▶ [INPUT DATA]:
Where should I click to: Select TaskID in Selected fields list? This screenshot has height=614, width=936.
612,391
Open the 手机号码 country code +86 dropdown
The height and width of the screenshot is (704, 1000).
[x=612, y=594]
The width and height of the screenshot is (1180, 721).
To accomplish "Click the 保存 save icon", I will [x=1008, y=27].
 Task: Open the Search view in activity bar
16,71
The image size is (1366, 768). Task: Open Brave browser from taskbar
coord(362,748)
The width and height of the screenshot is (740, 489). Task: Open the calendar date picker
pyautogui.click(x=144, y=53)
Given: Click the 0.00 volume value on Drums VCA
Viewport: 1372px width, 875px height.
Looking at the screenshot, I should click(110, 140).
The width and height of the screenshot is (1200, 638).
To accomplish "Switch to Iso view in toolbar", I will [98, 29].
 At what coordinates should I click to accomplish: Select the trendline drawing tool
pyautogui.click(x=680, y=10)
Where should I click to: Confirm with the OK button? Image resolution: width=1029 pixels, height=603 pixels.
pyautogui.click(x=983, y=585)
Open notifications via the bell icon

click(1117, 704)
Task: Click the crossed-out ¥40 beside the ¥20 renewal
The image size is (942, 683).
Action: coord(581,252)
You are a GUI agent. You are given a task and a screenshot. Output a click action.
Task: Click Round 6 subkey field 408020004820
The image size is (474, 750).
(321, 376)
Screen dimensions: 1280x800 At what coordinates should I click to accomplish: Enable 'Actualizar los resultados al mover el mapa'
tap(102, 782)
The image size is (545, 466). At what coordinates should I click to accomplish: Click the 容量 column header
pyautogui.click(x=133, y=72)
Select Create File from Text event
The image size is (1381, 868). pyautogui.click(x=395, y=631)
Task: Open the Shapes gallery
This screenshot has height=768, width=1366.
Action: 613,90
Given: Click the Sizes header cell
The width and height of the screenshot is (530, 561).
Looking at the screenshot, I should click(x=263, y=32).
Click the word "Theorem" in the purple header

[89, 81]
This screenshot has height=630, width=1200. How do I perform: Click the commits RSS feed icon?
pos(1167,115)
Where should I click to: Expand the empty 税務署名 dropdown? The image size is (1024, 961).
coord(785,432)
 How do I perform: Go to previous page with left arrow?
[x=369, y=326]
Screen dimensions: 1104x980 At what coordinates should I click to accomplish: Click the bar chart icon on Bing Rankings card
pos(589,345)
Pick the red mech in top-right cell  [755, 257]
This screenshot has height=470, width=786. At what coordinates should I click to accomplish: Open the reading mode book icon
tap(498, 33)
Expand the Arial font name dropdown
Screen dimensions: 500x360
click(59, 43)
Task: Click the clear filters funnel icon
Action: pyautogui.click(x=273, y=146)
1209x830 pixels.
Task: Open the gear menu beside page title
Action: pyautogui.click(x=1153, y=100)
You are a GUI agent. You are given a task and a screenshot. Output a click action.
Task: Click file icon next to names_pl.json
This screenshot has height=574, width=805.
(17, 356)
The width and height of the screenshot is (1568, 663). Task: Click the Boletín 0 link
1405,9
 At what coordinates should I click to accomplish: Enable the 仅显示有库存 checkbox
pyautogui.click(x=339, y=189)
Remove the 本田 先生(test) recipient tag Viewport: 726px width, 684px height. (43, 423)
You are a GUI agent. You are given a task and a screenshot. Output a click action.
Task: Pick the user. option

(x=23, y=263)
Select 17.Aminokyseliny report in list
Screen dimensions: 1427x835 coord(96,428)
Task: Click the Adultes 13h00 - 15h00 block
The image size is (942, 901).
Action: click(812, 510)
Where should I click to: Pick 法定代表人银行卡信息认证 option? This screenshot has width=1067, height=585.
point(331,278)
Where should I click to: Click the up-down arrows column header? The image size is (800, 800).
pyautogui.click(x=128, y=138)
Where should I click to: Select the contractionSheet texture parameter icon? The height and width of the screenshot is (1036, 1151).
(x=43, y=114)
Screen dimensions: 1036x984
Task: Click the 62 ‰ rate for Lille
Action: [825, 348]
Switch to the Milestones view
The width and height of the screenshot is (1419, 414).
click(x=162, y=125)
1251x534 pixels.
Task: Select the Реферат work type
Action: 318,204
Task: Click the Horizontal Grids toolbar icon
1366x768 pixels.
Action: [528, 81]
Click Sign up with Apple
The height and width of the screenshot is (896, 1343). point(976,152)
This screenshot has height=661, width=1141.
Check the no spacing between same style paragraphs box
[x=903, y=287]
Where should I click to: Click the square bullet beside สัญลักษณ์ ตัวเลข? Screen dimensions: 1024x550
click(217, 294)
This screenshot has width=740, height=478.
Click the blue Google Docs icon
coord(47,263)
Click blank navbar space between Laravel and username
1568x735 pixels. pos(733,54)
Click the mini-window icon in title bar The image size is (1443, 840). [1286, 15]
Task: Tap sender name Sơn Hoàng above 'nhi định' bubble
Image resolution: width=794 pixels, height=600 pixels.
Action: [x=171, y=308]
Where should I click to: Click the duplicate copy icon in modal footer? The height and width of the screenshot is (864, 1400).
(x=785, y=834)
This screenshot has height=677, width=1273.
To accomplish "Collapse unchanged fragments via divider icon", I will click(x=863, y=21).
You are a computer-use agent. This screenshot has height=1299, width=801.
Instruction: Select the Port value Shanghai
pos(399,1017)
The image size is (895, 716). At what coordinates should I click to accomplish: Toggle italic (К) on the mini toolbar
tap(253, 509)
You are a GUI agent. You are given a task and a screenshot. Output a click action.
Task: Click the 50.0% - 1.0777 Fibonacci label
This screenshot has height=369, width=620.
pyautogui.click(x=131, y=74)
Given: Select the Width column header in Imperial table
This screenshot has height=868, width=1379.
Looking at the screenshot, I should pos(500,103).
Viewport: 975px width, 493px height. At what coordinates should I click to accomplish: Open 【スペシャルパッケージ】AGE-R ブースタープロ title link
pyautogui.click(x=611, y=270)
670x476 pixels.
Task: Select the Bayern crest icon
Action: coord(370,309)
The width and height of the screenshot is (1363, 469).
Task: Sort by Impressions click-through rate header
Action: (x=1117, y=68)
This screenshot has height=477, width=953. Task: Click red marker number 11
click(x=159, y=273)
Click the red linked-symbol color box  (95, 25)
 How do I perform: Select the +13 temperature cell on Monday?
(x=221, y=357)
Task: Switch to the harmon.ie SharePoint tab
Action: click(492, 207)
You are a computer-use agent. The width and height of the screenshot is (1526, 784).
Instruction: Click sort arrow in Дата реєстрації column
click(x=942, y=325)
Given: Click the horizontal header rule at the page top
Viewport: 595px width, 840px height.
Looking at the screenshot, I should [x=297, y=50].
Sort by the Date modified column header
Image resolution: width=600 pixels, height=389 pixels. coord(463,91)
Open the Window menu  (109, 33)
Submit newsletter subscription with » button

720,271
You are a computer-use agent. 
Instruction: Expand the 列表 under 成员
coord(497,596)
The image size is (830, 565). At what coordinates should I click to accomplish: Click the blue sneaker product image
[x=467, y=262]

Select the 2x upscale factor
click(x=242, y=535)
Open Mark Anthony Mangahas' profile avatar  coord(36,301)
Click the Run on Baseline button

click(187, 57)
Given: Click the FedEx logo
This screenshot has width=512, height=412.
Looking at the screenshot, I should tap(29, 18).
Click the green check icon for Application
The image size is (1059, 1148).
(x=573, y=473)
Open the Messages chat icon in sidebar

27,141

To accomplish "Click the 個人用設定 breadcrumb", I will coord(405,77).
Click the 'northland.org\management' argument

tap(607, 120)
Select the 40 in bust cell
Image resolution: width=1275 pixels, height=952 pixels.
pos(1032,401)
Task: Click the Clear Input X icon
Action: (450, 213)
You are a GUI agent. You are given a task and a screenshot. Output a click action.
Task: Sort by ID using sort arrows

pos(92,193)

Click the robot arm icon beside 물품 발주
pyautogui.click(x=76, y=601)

▶ [INSTRUCTIONS FOR THE TASK]: Write out the records again, exactly as given.

▶ [EXERCISE RESULT]:
Where should I click to: Select TaskID in Selected fields list? This screenshot has height=614, width=936.
612,391
Open the 手机号码 country code +86 dropdown
The height and width of the screenshot is (704, 1000).
[x=612, y=594]
The width and height of the screenshot is (1180, 721).
To accomplish "Click the 保存 save icon", I will [x=1008, y=27].
 Task: Open the Search view in activity bar
16,71
The image size is (1366, 768). Task: Open Brave browser from taskbar
coord(362,748)
The width and height of the screenshot is (740, 489). Task: Open the calendar date picker
pyautogui.click(x=144, y=53)
Given: Click the 0.00 volume value on Drums VCA
Viewport: 1372px width, 875px height.
Looking at the screenshot, I should click(110, 140).
The width and height of the screenshot is (1200, 638).
To accomplish "Switch to Iso view in toolbar", I will [98, 29].
 At what coordinates should I click to accomplish: Select the trendline drawing tool
pyautogui.click(x=680, y=10)
Where should I click to: Confirm with the OK button? Image resolution: width=1029 pixels, height=603 pixels.
pyautogui.click(x=983, y=585)
Open notifications via the bell icon

click(1117, 704)
Task: Click the crossed-out ¥40 beside the ¥20 renewal
The image size is (942, 683).
Action: coord(581,252)
You are a GUI agent. You are given a task and a screenshot. Output a click action.
Task: Click Round 6 subkey field 408020004820
The image size is (474, 750).
(321, 376)
Screen dimensions: 1280x800 At what coordinates should I click to accomplish: Enable 'Actualizar los resultados al mover el mapa'
tap(102, 782)
The image size is (545, 466). At what coordinates should I click to accomplish: Click the 容量 column header
pyautogui.click(x=133, y=72)
Select Create File from Text event
The image size is (1381, 868). pyautogui.click(x=395, y=631)
Task: Open the Shapes gallery
This screenshot has height=768, width=1366.
Action: 613,90
Given: Click the Sizes header cell
The width and height of the screenshot is (530, 561).
Looking at the screenshot, I should click(x=263, y=32).
Click the word "Theorem" in the purple header

[89, 81]
This screenshot has height=630, width=1200. How do I perform: Click the commits RSS feed icon?
pos(1167,115)
Where should I click to: Expand the empty 税務署名 dropdown? The image size is (1024, 961).
coord(785,432)
 How do I perform: Go to previous page with left arrow?
[x=369, y=326]
Screen dimensions: 1104x980 At what coordinates should I click to accomplish: Click the bar chart icon on Bing Rankings card
pos(589,345)
Pick the red mech in top-right cell  [755, 257]
This screenshot has height=470, width=786. At what coordinates should I click to accomplish: Open the reading mode book icon
tap(498, 33)
Expand the Arial font name dropdown
Screen dimensions: 500x360
click(59, 43)
Task: Click the clear filters funnel icon
Action: pyautogui.click(x=273, y=146)
1209x830 pixels.
Task: Open the gear menu beside page title
Action: pyautogui.click(x=1153, y=100)
You are a GUI agent. You are given a task and a screenshot. Output a click action.
Task: Click file icon next to names_pl.json
This screenshot has height=574, width=805.
(17, 356)
The width and height of the screenshot is (1568, 663). Task: Click the Boletín 0 link
1405,9
 At what coordinates should I click to accomplish: Enable the 仅显示有库存 checkbox
pyautogui.click(x=339, y=189)
Remove the 本田 先生(test) recipient tag Viewport: 726px width, 684px height. (43, 423)
You are a GUI agent. You are given a task and a screenshot. Output a click action.
Task: Pick the user. option

(x=23, y=263)
Select 17.Aminokyseliny report in list
Screen dimensions: 1427x835 coord(96,428)
Task: Click the Adultes 13h00 - 15h00 block
The image size is (942, 901).
Action: click(812, 510)
Where should I click to: Pick 法定代表人银行卡信息认证 option? This screenshot has width=1067, height=585.
point(331,278)
Where should I click to: Click the up-down arrows column header? The image size is (800, 800).
pyautogui.click(x=128, y=138)
Where should I click to: Select the contractionSheet texture parameter icon? The height and width of the screenshot is (1036, 1151).
(x=43, y=114)
Screen dimensions: 1036x984
Task: Click the 62 ‰ rate for Lille
Action: [825, 348]
Switch to the Milestones view
The width and height of the screenshot is (1419, 414).
click(x=162, y=125)
1251x534 pixels.
Task: Select the Реферат work type
Action: 318,204
Task: Click the Horizontal Grids toolbar icon
1366x768 pixels.
Action: [528, 81]
Click Sign up with Apple
The height and width of the screenshot is (896, 1343). point(976,152)
This screenshot has height=661, width=1141.
Check the no spacing between same style paragraphs box
[x=903, y=287]
Where should I click to: Click the square bullet beside สัญลักษณ์ ตัวเลข? Screen dimensions: 1024x550
click(217, 294)
This screenshot has width=740, height=478.
Click the blue Google Docs icon
coord(47,263)
Click blank navbar space between Laravel and username
1568x735 pixels. pos(733,54)
Click the mini-window icon in title bar The image size is (1443, 840). [1286, 15]
Task: Tap sender name Sơn Hoàng above 'nhi định' bubble
Image resolution: width=794 pixels, height=600 pixels.
Action: [x=171, y=308]
Where should I click to: Click the duplicate copy icon in modal footer? The height and width of the screenshot is (864, 1400).
(x=785, y=834)
This screenshot has height=677, width=1273.
To accomplish "Collapse unchanged fragments via divider icon", I will click(x=863, y=21).
You are a computer-use agent. This screenshot has height=1299, width=801.
Instruction: Select the Port value Shanghai
pos(399,1017)
The image size is (895, 716). At what coordinates should I click to accomplish: Toggle italic (К) on the mini toolbar
tap(253, 509)
You are a GUI agent. You are given a task and a screenshot. Output a click action.
Task: Click the 50.0% - 1.0777 Fibonacci label
This screenshot has height=369, width=620.
pyautogui.click(x=131, y=74)
Given: Select the Width column header in Imperial table
This screenshot has height=868, width=1379.
Looking at the screenshot, I should pos(500,103).
Viewport: 975px width, 493px height. At what coordinates should I click to accomplish: Open 【スペシャルパッケージ】AGE-R ブースタープロ title link
pyautogui.click(x=611, y=270)
670x476 pixels.
Task: Select the Bayern crest icon
Action: coord(370,309)
The width and height of the screenshot is (1363, 469).
Task: Sort by Impressions click-through rate header
Action: (x=1117, y=68)
This screenshot has height=477, width=953. Task: Click red marker number 11
click(x=159, y=273)
Click the red linked-symbol color box  (95, 25)
 How do I perform: Select the +13 temperature cell on Monday?
(x=221, y=357)
Task: Switch to the harmon.ie SharePoint tab
Action: click(492, 207)
You are a computer-use agent. The width and height of the screenshot is (1526, 784).
Instruction: Click sort arrow in Дата реєстрації column
click(x=942, y=325)
Given: Click the horizontal header rule at the page top
Viewport: 595px width, 840px height.
Looking at the screenshot, I should [x=297, y=50].
Sort by the Date modified column header
Image resolution: width=600 pixels, height=389 pixels. coord(463,91)
Open the Window menu  (109, 33)
Submit newsletter subscription with » button

720,271
You are a computer-use agent. 
Instruction: Expand the 列表 under 成员
coord(497,596)
The image size is (830, 565). At what coordinates should I click to accomplish: Click the blue sneaker product image
[x=467, y=262]

Select the 2x upscale factor
click(x=242, y=535)
Open Mark Anthony Mangahas' profile avatar  coord(36,301)
Click the Run on Baseline button

click(187, 57)
Given: Click the FedEx logo
This screenshot has width=512, height=412.
Looking at the screenshot, I should tap(29, 18).
Click the green check icon for Application
The image size is (1059, 1148).
(x=573, y=473)
Open the Messages chat icon in sidebar

27,141

To accomplish "Click the 個人用設定 breadcrumb", I will coord(405,77).
Click the 'northland.org\management' argument

tap(607, 120)
Select the 40 in bust cell
Image resolution: width=1275 pixels, height=952 pixels.
pos(1032,401)
Task: Click the Clear Input X icon
Action: (450, 213)
You are a GUI agent. You are given a task and a screenshot. Output a click action.
Task: Sort by ID using sort arrows

pos(92,193)

Click the robot arm icon beside 물품 발주
pyautogui.click(x=76, y=601)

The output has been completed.